Let $V$ and $W$ be vector spaces over some field $F$. Then $\textrm{Hom}(V, W)$ is the set of homomorphisms between them, which itself forms a vector space.
This definition seems clear enough to me, and I have some intuition for what vector space homomorphisms "are," but I'm always confused when "iterated-Hom" spaces appear; i.e., spaces resembling $\textrm{Hom}(\textrm{Hom}(V, W), U)$. Of course this is "just" the set of homomorphisms from one space to another, but this particular form seems to appear often enough that it must have some nice "meaning."

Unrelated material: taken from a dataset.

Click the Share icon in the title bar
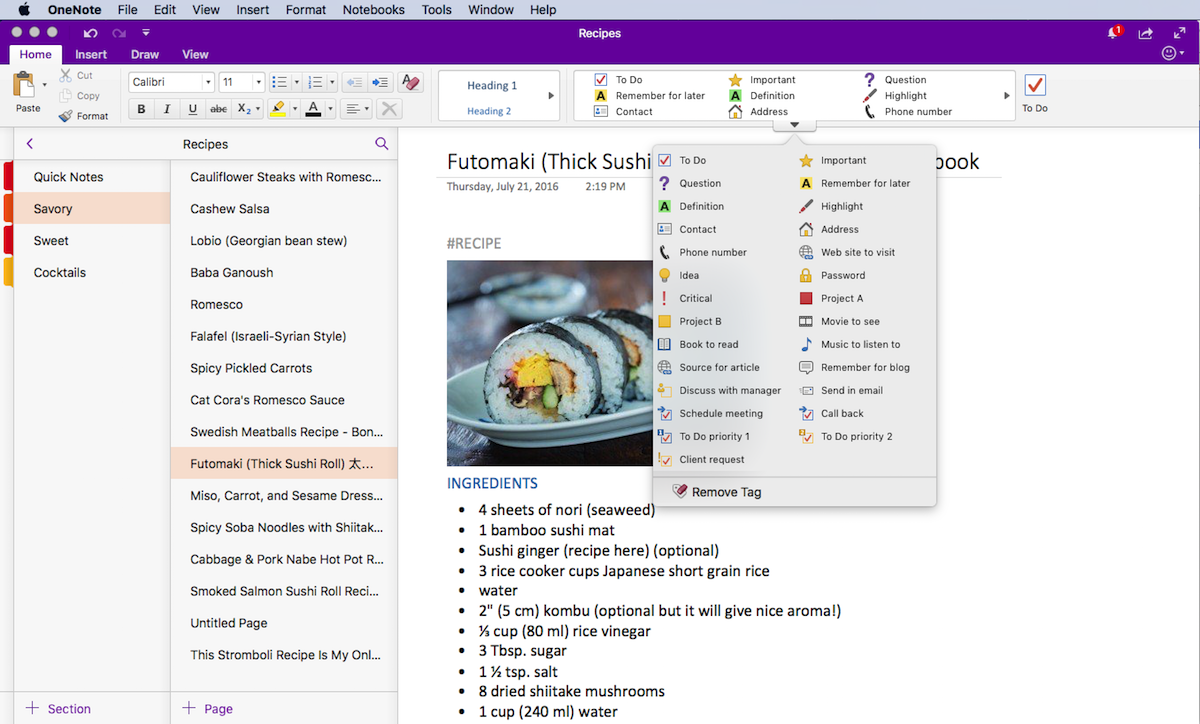1200x724 pixels. [1145, 33]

For instance, the second derivative $D^2 f$ of a real-valued map $f \colon \mathbb{R}^n \to \mathbb{R}^m$ can be thought of as a map from $\mathbb{R}^n$ to $\textrm{Hom}({\mathbb{R}^n, \textrm{Hom}(\mathbb{R}^n, \mathbb{R^m})})$. (The latter space is isomorphic to $\mathbb{R}^{n^2 m}$, but that doesn't seem meaningful, or even useful when the vector spaces aren't finite dimensional.) Higher-order derivatives have analogous interpretations.

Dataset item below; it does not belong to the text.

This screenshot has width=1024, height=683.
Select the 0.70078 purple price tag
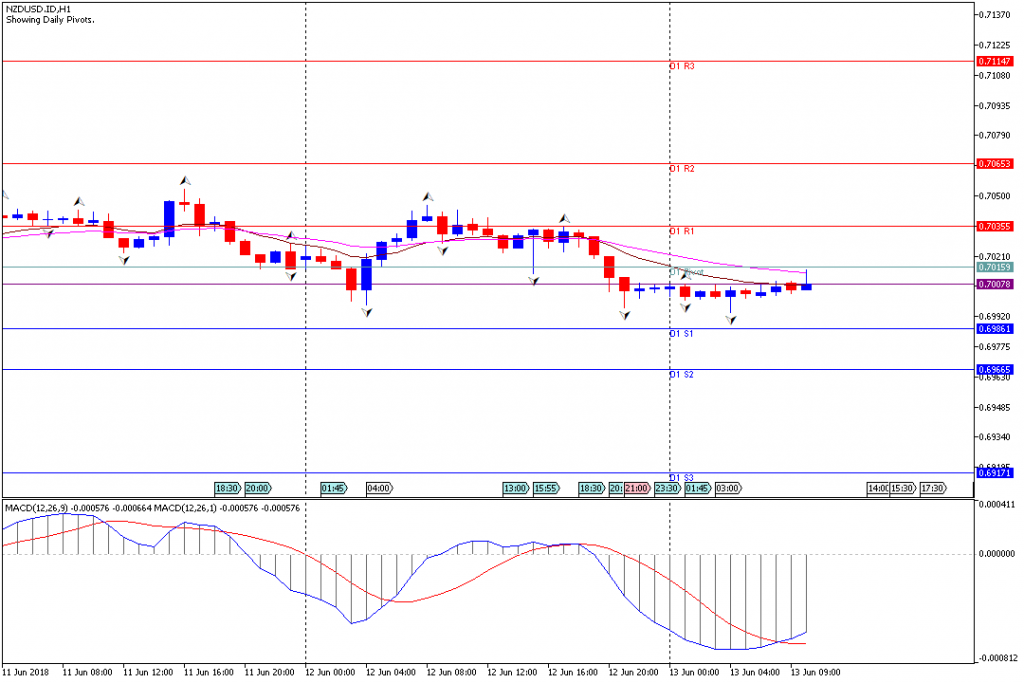(x=997, y=285)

How should I intuitively think about such spaces?
I think the main thing you have to know is that, for any commutative ring $R$, a,d any $R$-modules $M, N, P$, there are isomorphisms:$\DeclareMathOperator{\Hom}{Hom}$ $$\Hom_R(M\otimes_R N,P)\simeq \Hom_R\bigl(M,\Hom_R(N,P)\bigr)$$ and $$\Hom_R(M\otimes_R N,P)\simeq \mathscr L^2_R (M,N;P)$$ (the set of $R$-bilinear maps from $M\times N$ to $P$). As you know, with your notations, the second differential is a bilinear map from $\mathbf R^n\times\mathbf R^n\to\mathbf R^m$.